*DOCUMENT SECTION*.
+ + + + + + +

EX-99.2 7 subscriptionagmt.htm PROPOSED FORM OF SUBSCRIPTION AGREEMENT Subscription Agreement
 
(DRAFT)
STOCK SUBSCRIPTION AGREEMENT
Sidewinder ExplorationsInc.



1. SUBSCRIPTION: The undersigned, ______________________________________________(the “Subscriber”) hereby Subscribes for the purchase of ________shares of Sidewinder Explorations Inc., a Nevada Corporation (“the Company”), in consideration of the sum of $                                       and submits the total subscription price with this Subscription Agreement. No certificate(s) for share(s) shall be issued to the undersigned until the entire stock subscription price is paid.
 
2. REPRESENTATIONS AND WARRANTIES: The undersigned Subscriber hereby represents and warrants to the Company:

a.  
The undersigned Subscriber understands that the Company’s STOCK HAS NOT BEEN APPROVED OR DISAPPROVED BY THE UNITED STATES SECURITIES AND EXCHANGE COMMISSION, ANY STATE SECURITIES AGENCY, OR ANY FOREIGN SECURITIES AGENCY.
b.  
The undersigned Subscriber is not an underwriter and would be acquiring the Company’s stock solely for investment for his or her own account and not with a view to, or for, resale in connection with any distribution within the meaning of any federal securities act, state securities act or any other applicable federal or state laws;
c.  
The undersigned Subscriber understands the speculative nature and risks of investments associated with the Company, and confirms that the stock would be suitable and consistent with his or her investment program; that his or her financial position enables him or her to bear the risks of this investment; and, that there is no public market for the stock subscribed for herein;
d.  
The stock subscribed for herein may not be transferred, encumbered, sold, hypothecated, or otherwise disposed of, if such disposition will violate any federal and/or state securities acts. Disposition shall include, but is not limited to acts of selling, assigning, transferring, pledging, encumbering, hypothecating, giving, and any form of conveying whether voluntary or not;
e.  
To the extent that any federal, and/or state securities laws shall require, the Subscriber hereby agrees that any stock acquired pursuant to this Agreement shall be without preference as to assets;
f.  
The Company is under no obligation to register or seek an exemption under any federal securities act, state securities act, or any foreign securities act for any stock of the Company or to cause or permit such stock to be transferred in the absence of any such registration or exemption;
g.  
The Subscriber has received a copy of the prospectus, as filed and made effective by the State of Nevada Securities Division, registering the securities for sale.
h.  
The Subscriber has satisfied the suitability standards imposed by his or her applicable state laws and has a pre-existing personal and/or business relationship with the Company;
i.  
The Subscriber has adequate means of providing for his current needs and personal contingencies and has no need to sell the shares in the foreseeable future (that is at the time of the investment, Subscriber can afford to hold the investment for an indefinite period of time);
j.  
The Subscriber has sufficient knowledge and experience in financial matters to evaluate the merits and risks of this investment and further, the Subscriber is capable of reading and interpreting the financial statements and other information regarding the Company contained in the prospectus provided to Subscriber prior to purchase.

+ + + + + + +

*STORED DATA*.

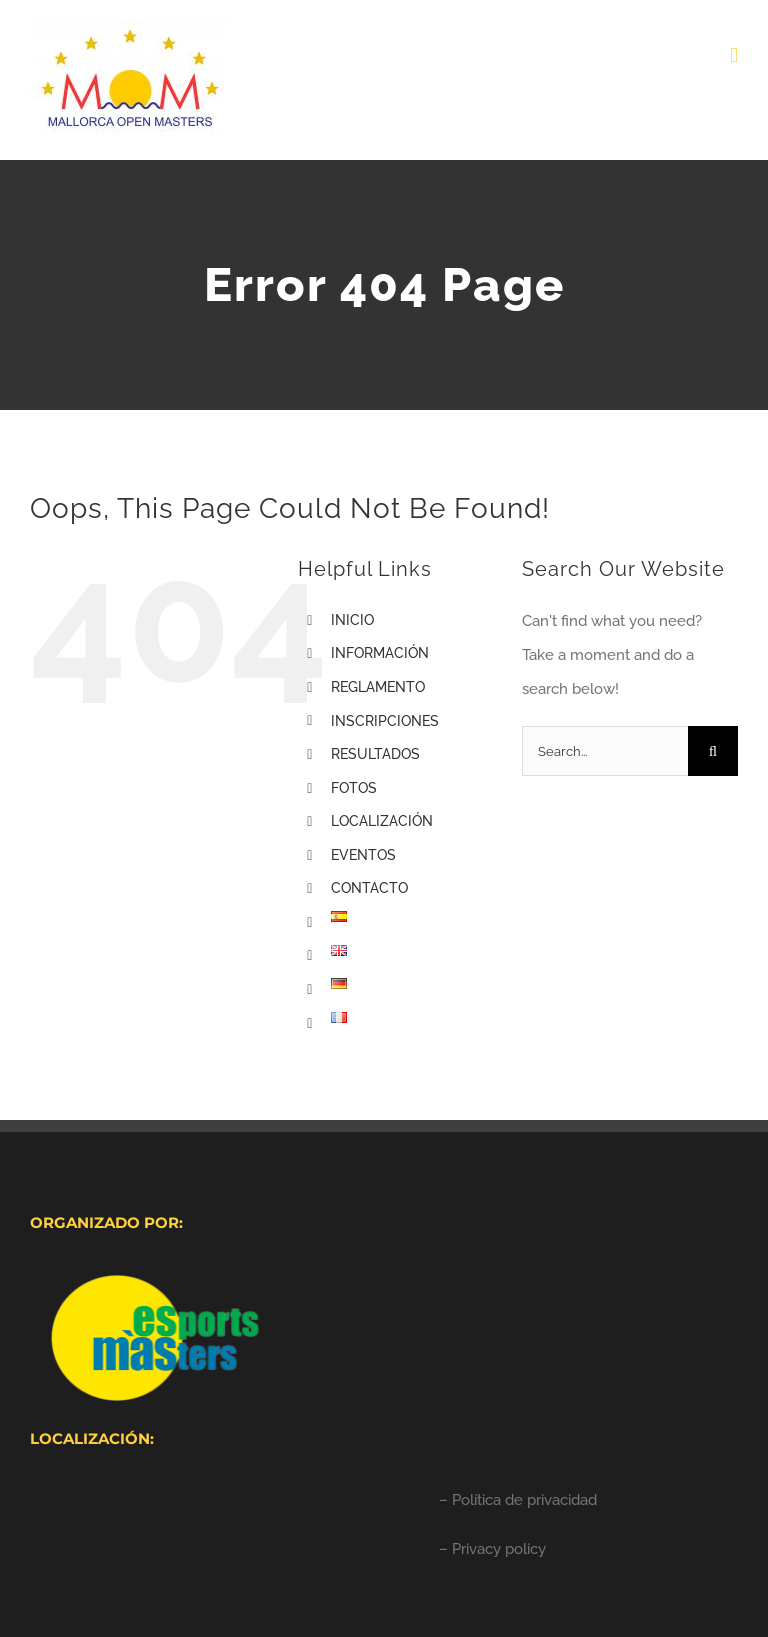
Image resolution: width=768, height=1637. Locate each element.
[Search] (713, 751)
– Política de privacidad (518, 1500)
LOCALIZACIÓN (382, 821)
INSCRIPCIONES (385, 721)
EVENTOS (363, 855)
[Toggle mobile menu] (734, 55)
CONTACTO (369, 888)
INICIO (352, 620)
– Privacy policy (492, 1549)
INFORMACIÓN (380, 653)
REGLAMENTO (378, 687)
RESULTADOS (375, 754)
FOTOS (354, 788)
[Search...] (605, 751)
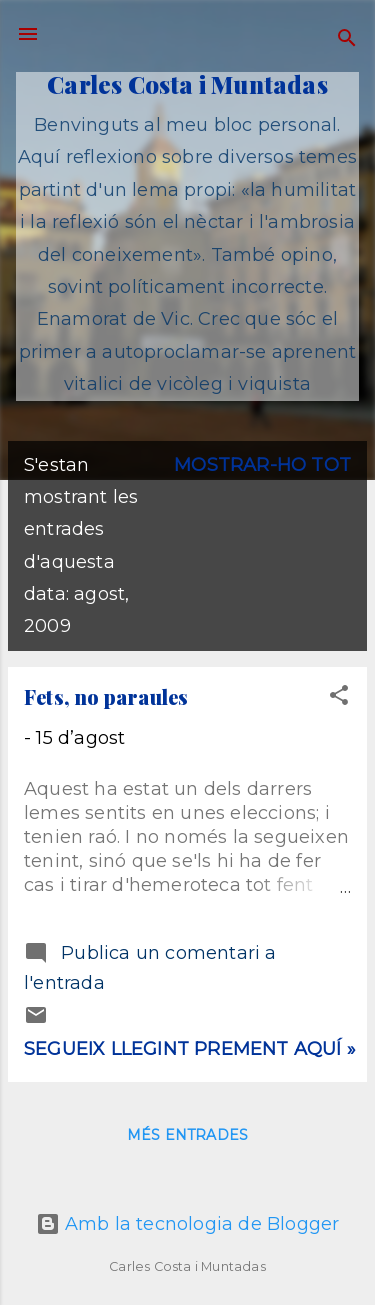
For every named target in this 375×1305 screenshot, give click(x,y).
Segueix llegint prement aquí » (190, 1049)
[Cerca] (347, 40)
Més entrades (187, 1135)
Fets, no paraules (106, 696)
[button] (339, 698)
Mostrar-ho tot (262, 465)
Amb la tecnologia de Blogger (188, 1224)
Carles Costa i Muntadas (187, 84)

+ + + + + + +

*GIVEN INSTRUCTION A*. Print the part of the subscription agreement between "The undersigned Subscriber understands that" and "FOREIGN SECURITIES AGENCY.", inclusive.
*GIVEN INSTRUCTION B*. Rewrite the entries between the line holding "INICIO (352, 620)" and the end of the entries, inclusive, replacing "Privacy policy" with "Privacy notice" and changing nothing else. Leave the pictures out of the answer.

*TASK SOLUTION A*.
The undersigned Subscriber understands that the Company’s STOCK HAS NOT BEEN APPROVED OR DISAPPROVED BY THE UNITED STATES SECURITIES AND EXCHANGE COMMISSION, ANY STATE SECURITIES AGENCY, OR ANY FOREIGN SECURITIES AGENCY.

*TASK SOLUTION B*.
INICIO (352, 620)
– Privacy notice (492, 1549)
INFORMACIÓN (380, 653)
REGLAMENTO (378, 687)
RESULTADOS (375, 754)
FOTOS (354, 788)
[Search...] (605, 751)
For every named target in this 375×1305 screenshot, give click(x,y).
Segueix llegint prement aquí » (190, 1049)
[Cerca] (347, 40)
Més entrades (187, 1135)
Fets, no paraules (106, 696)
[button] (339, 698)
Mostrar-ho tot (262, 465)
Amb la tecnologia de Blogger (188, 1224)
Carles Costa i Muntadas (187, 84)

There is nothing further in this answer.